REQUIRED WORK: Your task is to copy all of the data exactly.

(Records from a collection)

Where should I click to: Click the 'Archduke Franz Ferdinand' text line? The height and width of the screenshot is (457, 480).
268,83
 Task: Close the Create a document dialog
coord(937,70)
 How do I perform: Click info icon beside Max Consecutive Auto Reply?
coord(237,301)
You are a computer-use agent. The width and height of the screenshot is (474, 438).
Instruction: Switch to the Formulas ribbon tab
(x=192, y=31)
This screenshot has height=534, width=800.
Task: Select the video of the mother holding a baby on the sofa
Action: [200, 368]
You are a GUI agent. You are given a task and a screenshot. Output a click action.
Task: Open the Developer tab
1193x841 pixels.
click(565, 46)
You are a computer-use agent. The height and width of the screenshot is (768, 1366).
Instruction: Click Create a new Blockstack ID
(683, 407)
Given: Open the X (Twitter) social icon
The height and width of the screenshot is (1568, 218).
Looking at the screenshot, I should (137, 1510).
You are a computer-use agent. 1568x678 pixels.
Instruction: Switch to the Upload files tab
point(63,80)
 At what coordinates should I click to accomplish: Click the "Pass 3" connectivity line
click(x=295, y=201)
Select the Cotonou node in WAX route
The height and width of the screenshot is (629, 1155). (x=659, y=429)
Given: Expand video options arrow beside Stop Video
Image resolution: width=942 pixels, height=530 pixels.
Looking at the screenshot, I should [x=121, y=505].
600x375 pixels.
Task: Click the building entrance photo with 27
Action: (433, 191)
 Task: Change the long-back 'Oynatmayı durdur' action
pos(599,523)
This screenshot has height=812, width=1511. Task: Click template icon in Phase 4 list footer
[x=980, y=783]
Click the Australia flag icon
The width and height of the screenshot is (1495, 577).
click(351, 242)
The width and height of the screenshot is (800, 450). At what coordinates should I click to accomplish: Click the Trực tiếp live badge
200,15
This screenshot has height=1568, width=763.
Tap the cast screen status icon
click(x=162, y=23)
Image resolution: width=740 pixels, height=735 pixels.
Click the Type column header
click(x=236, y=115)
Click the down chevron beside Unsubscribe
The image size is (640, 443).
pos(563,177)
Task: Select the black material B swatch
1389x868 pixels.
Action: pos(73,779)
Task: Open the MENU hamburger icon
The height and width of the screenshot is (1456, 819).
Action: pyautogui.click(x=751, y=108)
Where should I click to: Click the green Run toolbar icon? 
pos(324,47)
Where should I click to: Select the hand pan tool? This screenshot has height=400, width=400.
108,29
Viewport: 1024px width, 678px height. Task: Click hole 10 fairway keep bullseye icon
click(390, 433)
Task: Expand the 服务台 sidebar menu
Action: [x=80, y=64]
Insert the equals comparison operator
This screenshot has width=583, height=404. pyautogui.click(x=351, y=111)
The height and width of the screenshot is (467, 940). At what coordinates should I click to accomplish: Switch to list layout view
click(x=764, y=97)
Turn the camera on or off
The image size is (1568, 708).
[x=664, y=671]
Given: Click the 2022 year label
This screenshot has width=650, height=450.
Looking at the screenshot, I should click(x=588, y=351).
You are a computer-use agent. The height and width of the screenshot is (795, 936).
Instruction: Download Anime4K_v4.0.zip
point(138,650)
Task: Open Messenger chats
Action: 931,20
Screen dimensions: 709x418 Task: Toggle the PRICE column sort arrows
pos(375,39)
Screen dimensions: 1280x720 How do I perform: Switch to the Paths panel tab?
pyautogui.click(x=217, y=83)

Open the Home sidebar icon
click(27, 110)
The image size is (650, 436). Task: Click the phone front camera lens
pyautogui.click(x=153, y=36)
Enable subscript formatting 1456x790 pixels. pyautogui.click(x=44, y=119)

SOLVED EXERCISE:
Where should I click to: Click the 'Archduke Franz Ferdinand' text line? The height and width of the screenshot is (457, 480).
268,83
 Task: Close the Create a document dialog
coord(937,70)
 How do I perform: Click info icon beside Max Consecutive Auto Reply?
coord(237,301)
You are a computer-use agent. The width and height of the screenshot is (474, 438).
Instruction: Switch to the Formulas ribbon tab
(x=192, y=31)
This screenshot has height=534, width=800.
Task: Select the video of the mother holding a baby on the sofa
Action: [200, 368]
You are a GUI agent. You are given a task and a screenshot. Output a click action.
Task: Open the Developer tab
1193x841 pixels.
click(565, 46)
You are a computer-use agent. The height and width of the screenshot is (768, 1366).
Instruction: Click Create a new Blockstack ID
(683, 407)
Given: Open the X (Twitter) social icon
The height and width of the screenshot is (1568, 218).
Looking at the screenshot, I should (137, 1510).
You are a computer-use agent. 1568x678 pixels.
Instruction: Switch to the Upload files tab
point(63,80)
 At what coordinates should I click to accomplish: Click the "Pass 3" connectivity line
click(x=295, y=201)
Select the Cotonou node in WAX route
The height and width of the screenshot is (629, 1155). (x=659, y=429)
Given: Expand video options arrow beside Stop Video
Image resolution: width=942 pixels, height=530 pixels.
Looking at the screenshot, I should [x=121, y=505].
600x375 pixels.
Task: Click the building entrance photo with 27
Action: (433, 191)
 Task: Change the long-back 'Oynatmayı durdur' action
pos(599,523)
This screenshot has height=812, width=1511. Task: Click template icon in Phase 4 list footer
[x=980, y=783]
Click the Australia flag icon
The width and height of the screenshot is (1495, 577).
click(351, 242)
The width and height of the screenshot is (800, 450). At what coordinates should I click to accomplish: Click the Trực tiếp live badge
200,15
This screenshot has height=1568, width=763.
Tap the cast screen status icon
click(x=162, y=23)
Image resolution: width=740 pixels, height=735 pixels.
Click the Type column header
click(x=236, y=115)
Click the down chevron beside Unsubscribe
The image size is (640, 443).
pos(563,177)
Task: Select the black material B swatch
1389x868 pixels.
Action: pos(73,779)
Task: Open the MENU hamburger icon
The height and width of the screenshot is (1456, 819).
Action: pyautogui.click(x=751, y=108)
Where should I click to: Click the green Run toolbar icon? 
pos(324,47)
Where should I click to: Select the hand pan tool? This screenshot has height=400, width=400.
108,29
Viewport: 1024px width, 678px height. Task: Click hole 10 fairway keep bullseye icon
click(390, 433)
Task: Expand the 服务台 sidebar menu
Action: [x=80, y=64]
Insert the equals comparison operator
This screenshot has width=583, height=404. pyautogui.click(x=351, y=111)
The height and width of the screenshot is (467, 940). At what coordinates should I click to accomplish: Switch to list layout view
click(x=764, y=97)
Turn the camera on or off
The image size is (1568, 708).
[x=664, y=671]
Given: Click the 2022 year label
This screenshot has width=650, height=450.
Looking at the screenshot, I should click(x=588, y=351).
You are a computer-use agent. The height and width of the screenshot is (795, 936).
Instruction: Download Anime4K_v4.0.zip
point(138,650)
Task: Open Messenger chats
Action: 931,20
Screen dimensions: 709x418 Task: Toggle the PRICE column sort arrows
pos(375,39)
Screen dimensions: 1280x720 How do I perform: Switch to the Paths panel tab?
pyautogui.click(x=217, y=83)

Open the Home sidebar icon
click(27, 110)
The image size is (650, 436). Task: Click the phone front camera lens
pyautogui.click(x=153, y=36)
Enable subscript formatting 1456x790 pixels. pyautogui.click(x=44, y=119)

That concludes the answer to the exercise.